Je m'insurge fréquemment lorsque j'entends autour de moi des propos péjoratifs sur les étrangers, plus spécifiquement lorsqu'ils sont arabes. Généralement, les gens ont la dent dure pour parler d'eux. Je bouillonne retenant tant que je  le peux cette rage, cette colère, ce désespoir, tous ces sentiments que charrie mon sang  à chaque pulsion plus insuportable jusqu'au moment ou je ne peux plus me taire et lache :
- il n'y a pas que les arabes, je connais plus d'un bon belge qui bat sa femme

Et je me souviens, je me souviens que trop bien. La jalousie, la possessivité, tous ces traits de caractères accordés à d'autres, je ne les ai que trop connus chez de gentils petits (très petits, très lâches et très vils) belges. Et j'ai vu d'autres femmes comme moi vivre ce calvaire, des dépôts de plainte qui n'aboutissent, des cris, des larmes, des envies de mourir, de connaitre la libération.  Et je me souviens, je peux encore le sentir, du poids de cette jambe qui pesait sur ma poitrine, de ces mains qui serraient ma gorge, de la douleur de ne plus pouvoir respirer, c'est insuportable, c'est long , ça semble une éternité de ne pouvoir respirer, et puis ce moment ou la douleur est dépassée, l'instant de flottement ou tout devient blanc, ou l'on cesse de lutter... tout ça parce que j'avais osé "sortir" durant son absence alors qu'il me l'avait interdit!
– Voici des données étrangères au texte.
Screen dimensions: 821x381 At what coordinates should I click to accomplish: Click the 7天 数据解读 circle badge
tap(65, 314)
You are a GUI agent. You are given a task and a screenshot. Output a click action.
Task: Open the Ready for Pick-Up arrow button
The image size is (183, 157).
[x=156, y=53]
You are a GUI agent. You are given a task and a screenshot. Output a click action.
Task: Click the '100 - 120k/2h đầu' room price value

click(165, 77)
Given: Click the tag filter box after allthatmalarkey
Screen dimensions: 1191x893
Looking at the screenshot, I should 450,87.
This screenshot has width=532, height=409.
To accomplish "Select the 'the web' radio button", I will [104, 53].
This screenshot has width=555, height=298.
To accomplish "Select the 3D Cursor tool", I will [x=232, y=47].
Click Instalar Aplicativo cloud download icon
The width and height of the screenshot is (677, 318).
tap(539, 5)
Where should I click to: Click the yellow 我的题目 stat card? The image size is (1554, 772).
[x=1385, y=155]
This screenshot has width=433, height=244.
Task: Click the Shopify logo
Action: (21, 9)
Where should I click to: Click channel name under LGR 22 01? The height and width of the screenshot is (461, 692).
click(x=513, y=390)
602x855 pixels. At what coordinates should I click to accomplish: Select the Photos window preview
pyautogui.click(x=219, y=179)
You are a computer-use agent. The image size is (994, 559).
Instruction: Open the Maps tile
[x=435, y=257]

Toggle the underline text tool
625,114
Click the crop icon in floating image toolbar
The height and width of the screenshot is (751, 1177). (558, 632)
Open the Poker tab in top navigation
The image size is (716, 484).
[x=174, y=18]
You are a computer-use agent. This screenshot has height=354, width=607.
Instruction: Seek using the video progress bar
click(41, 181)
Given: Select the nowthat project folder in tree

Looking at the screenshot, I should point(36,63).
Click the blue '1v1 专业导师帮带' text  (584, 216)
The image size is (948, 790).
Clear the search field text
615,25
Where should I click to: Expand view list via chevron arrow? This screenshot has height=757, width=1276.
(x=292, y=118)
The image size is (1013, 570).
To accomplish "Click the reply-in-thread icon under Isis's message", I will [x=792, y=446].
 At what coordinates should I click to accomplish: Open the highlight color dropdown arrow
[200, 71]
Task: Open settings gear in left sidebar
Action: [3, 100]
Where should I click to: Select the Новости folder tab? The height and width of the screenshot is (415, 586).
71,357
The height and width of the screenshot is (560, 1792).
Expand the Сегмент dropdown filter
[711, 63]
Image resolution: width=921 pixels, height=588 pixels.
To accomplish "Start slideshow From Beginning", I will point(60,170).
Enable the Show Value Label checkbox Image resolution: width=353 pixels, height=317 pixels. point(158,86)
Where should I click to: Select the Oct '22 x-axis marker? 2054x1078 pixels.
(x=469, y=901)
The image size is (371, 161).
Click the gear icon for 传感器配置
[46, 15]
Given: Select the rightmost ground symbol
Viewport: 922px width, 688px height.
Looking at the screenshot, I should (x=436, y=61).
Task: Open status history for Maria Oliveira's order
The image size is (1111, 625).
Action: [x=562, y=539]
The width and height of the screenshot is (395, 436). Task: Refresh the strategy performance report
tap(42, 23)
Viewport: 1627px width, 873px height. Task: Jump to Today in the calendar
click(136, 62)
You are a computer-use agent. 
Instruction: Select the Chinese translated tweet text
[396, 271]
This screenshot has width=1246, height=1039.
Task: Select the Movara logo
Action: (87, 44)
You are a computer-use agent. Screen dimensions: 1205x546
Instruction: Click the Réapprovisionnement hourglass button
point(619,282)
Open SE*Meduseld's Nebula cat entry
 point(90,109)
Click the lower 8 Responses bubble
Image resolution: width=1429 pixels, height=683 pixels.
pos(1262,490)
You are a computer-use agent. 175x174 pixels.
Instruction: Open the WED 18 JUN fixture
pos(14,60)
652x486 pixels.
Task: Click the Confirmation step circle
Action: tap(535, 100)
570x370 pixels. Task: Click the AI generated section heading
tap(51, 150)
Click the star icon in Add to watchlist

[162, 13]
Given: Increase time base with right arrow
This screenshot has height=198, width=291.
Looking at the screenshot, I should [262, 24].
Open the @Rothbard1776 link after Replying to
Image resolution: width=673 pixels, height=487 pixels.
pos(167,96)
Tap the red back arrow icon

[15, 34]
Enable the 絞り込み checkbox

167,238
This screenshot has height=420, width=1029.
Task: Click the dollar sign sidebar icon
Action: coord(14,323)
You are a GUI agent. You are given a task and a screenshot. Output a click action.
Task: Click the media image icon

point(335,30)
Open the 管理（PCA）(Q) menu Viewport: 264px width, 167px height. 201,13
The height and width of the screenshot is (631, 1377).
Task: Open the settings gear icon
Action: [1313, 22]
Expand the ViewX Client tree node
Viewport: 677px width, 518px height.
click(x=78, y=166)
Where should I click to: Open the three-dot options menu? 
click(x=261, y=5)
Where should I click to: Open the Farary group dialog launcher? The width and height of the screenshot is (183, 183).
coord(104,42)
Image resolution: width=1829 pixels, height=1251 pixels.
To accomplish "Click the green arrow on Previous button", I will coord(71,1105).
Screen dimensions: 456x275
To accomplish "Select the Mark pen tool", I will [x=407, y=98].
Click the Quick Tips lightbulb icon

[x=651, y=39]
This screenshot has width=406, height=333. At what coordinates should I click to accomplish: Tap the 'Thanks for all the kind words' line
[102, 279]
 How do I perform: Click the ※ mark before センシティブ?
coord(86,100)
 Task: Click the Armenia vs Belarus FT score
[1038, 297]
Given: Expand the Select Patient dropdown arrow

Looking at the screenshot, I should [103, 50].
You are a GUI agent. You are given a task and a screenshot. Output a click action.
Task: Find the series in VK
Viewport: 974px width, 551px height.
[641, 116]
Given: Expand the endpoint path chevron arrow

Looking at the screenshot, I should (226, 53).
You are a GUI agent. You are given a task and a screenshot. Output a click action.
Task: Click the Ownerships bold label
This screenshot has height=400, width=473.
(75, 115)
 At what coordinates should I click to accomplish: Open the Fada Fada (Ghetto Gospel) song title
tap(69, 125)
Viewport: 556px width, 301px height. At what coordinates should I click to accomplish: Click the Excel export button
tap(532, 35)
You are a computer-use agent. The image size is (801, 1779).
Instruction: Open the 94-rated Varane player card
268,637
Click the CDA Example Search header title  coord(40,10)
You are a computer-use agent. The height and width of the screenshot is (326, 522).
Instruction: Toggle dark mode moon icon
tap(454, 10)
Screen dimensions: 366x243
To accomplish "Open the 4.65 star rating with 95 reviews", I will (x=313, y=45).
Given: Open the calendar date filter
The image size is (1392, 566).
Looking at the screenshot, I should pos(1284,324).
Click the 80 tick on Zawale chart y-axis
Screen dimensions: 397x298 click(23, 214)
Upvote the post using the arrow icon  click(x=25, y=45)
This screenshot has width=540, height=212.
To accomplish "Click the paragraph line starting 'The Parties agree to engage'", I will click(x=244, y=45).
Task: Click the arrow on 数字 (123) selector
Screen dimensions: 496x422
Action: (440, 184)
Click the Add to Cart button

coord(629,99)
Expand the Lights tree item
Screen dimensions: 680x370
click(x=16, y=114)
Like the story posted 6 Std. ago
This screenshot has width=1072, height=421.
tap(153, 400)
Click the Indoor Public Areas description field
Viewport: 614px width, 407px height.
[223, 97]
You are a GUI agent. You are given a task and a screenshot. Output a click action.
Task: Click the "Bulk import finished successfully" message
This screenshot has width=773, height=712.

Je me souviens avoir porté 3 semaines durant des lunettes de soleil pour cacher l'état de ma figure, le pire c'est que j'avais honte!!! Je me souviens cette gifle qui m'a brisé le nez parce que je voulais partir, il m'a enlevé ma fille des bras (comment ne l'avais je pas lâchée sous le coup??) et m'a dit dès lors que je pouvais partir mais que l'enfant restait avec lui,  et qu'une femme comme moi, enfin une femme qui n'en avait que le nom car pour lui je n'étais pas une femme, je n'étais rien, moins qu'un zéro, un grand zéro ajoutait il en formant le chiffre de ses doigts, qu'une femme comme moi aucun juge ne lui accorderai la garde de sa fille, tu ne te souviens pas ajoutait il, tu as des antécédents, tu n'es rien, je me souviens, je me souviens... je me souviens de ce désespoir qui appelle de tout son être, de toute son âme  après la mort, je nous revois face à face à cette table, sa face devant la mienne, ce harcèlement sans fin, j'avais un verre entre les mains, je le serrais si fort qu'il s'est brisé, il s'est précipité lorsqu'il a compris que j'enfonçais les débris au plus profond que je le pouvais, il voulait faire l'amour, je ne voulais pas... et sa voix doucereuse pour m'accuser de "foutre tout en l'air" de me demander si je me rendais compte de ce que je faisais... avec le temps on apprend à ruser, on reconnait le danger dans l'attitude de l'autre, on évite les pièces isolées, on reste près d'une fenêtre, d'une porte, généralement ces lâches tout puissants n'aiment pas que s'ébruitent leurs méfaits

Je ne suis pas une lâche et c'est souvent ce regard droit et fier qui m'a valu de tomber à terre mais rien ni personne ne pourrait m'empêcher de me relever. Tant et tant de choses font ce que nous sommes, entre l'inceste d'un beau père abjecte qui pensait qu'un enfant est un  jouet, un mari brutal, une deuxième conjoint qui ne valait pas mieux que le premier même s'il était plutôt (et je pense que c'est pire) psychologiquement destructeur, je me suis souvent demandée ce que j'avais fait au ciel pour vivre cela. Voici toutes les choses contre lesquelles je m'insurge, voici pourquoi même si c'est difficile, même si c'est frustrant, même si c'est imparfait pourquoi je me suis engagée en politique parce que même s'il l'on est un moustique l'on peut piquer là ou il le faut et que si l'on a l'occasion d'agir ne fut ce qu'un tout petit peu il faut saisir l'opportunité.  Voici pourquoi, frisant souvent la plus totale inconscience  j'accours au moindre appel, au moindre signe de danger encouru par d'autres, parce qu'à travers (analyse toute personnelle) cette réponse spontanée je me viens en aide quelque part, c'est cette main tendue que j'ai si rarement rencontrée. Je crois en l'éducation, je crois qu'il en est de notre responsabilité de mère d'éduquer nos enfants de manière équitable et de ne pas faire de différence entre fille et garçon, de ne pas être plus permissif avec l'un et plus autoritaire, plus sécuritaire avec l'autre, une fille a autant le droit qu'un garçon de sortir, un garçon a autant à assumer les tâches domestiques qu'une fille, à nous de les élever dans la dignité et le respect et si possible l'amour des parents mais franchement je pense qu'il vaut mieux se séparer lorsque cela est possible que se battre et s'insulter comme des chiffoniers en leur présence.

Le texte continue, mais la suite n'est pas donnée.